Although highly unlikely, recent studies suggest that some primordial black holes, formed immediately after the Big Bang, may have been captured within stars. These ancient black holes, formed as hot, dense clumps of matter collapsed in the early seconds of […]
Although highly unlikely, recent studies suggest that some primordial black holes, formed immediately after the Big Bang, may have been captured within stars. These ancient black holes, formed as hot, dense clumps of matter collapsed in the early seconds of the universe’s creation, could provide new insights into the early history of the universe and the formation of black holes. However, locating these stars that have managed to capture one of these elusive black holes presents a challenge.
Astrophysicist Earl Belinger, the lead author of the study from the Max Planck Institute for Astrophysics, emphasizes that black holes of this type were likely moving at tremendous speeds. When they encounter a star, they most likely pass through it like a bullet. However, a smaller number of these slower-moving black holes may have been captured by stars. If true, there is a chance that we might find them.
There are two possibilities when it comes to these theoretical black holes trapped in stars. The first possibility is that the black holes are so small that they have no impact on the star. Very low-mass black holes cannot even double their mass during the lifetime of the universe, even if they reside in a place where they can feed freely, such as the interior of a star.
The second possibility is that the black holes are massive enough to effectively grow by consuming the star. These black holes can undergo a process known as “black hole cannibalism” and devour the star from the inside out. This would cause disruption in the star’s core and the emission of additional energy. Astronomers have so far discovered about 500 of these cold red giants that could be candidates for Hawking stars.

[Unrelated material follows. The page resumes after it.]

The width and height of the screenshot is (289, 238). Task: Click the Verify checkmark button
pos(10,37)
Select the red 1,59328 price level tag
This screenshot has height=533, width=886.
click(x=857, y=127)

The presence of black holes in these stars could explain the difficulties in determining the evolution of these stars. Based on their pulsations and vibrations, astronomers could conclude whether a black hole is feeding on the star.
Although finding a black hole is extremely challenging, especially when it comes to those larger than the Sun, the situation becomes even more complicated when we talk about black holes the size of hydrogen atoms, like these primordial black holes. Nevertheless, scientists believe that most primordial black holes are located outside the stars around us, wandering through galaxies. There is a probability that at least one of them is within our solar system at any given moment.
1. What are primordial black holes?
Primordial black holes are black holes that formed immediately after the Big Bang. They were formed as hot, dense clumps of matter collapsed in the early seconds of the universe’s creation.
2. How are primordial black holes captured in stars?
According to recent studies, there is a possibility that a small number of primordial black holes have been captured within stars. These slower-moving black holes can be trapped in stars.
3. What impact do primordial black holes have on the stars they are trapped in?
The impact of primordial black holes on stars can vary. Some black holes are so small that they have no effect on the star, while others are massive enough to effectively grow by consuming the star. These black holes can undergo a process called “black hole cannibalism” and devour the star from the inside out.
4. What are Hawking stars?
Hawking stars are stars powered by small black holes in their cores. These stars are named after the legendary physicist Stephen Hawking, who suggested the existence of black holes in star cores.
5. How do black holes form in the universe?
Black holes form when a massive star collapses under its own gravity after exploding in a supernova. The gravitational force is so strong that it creates an environment where even light cannot escape.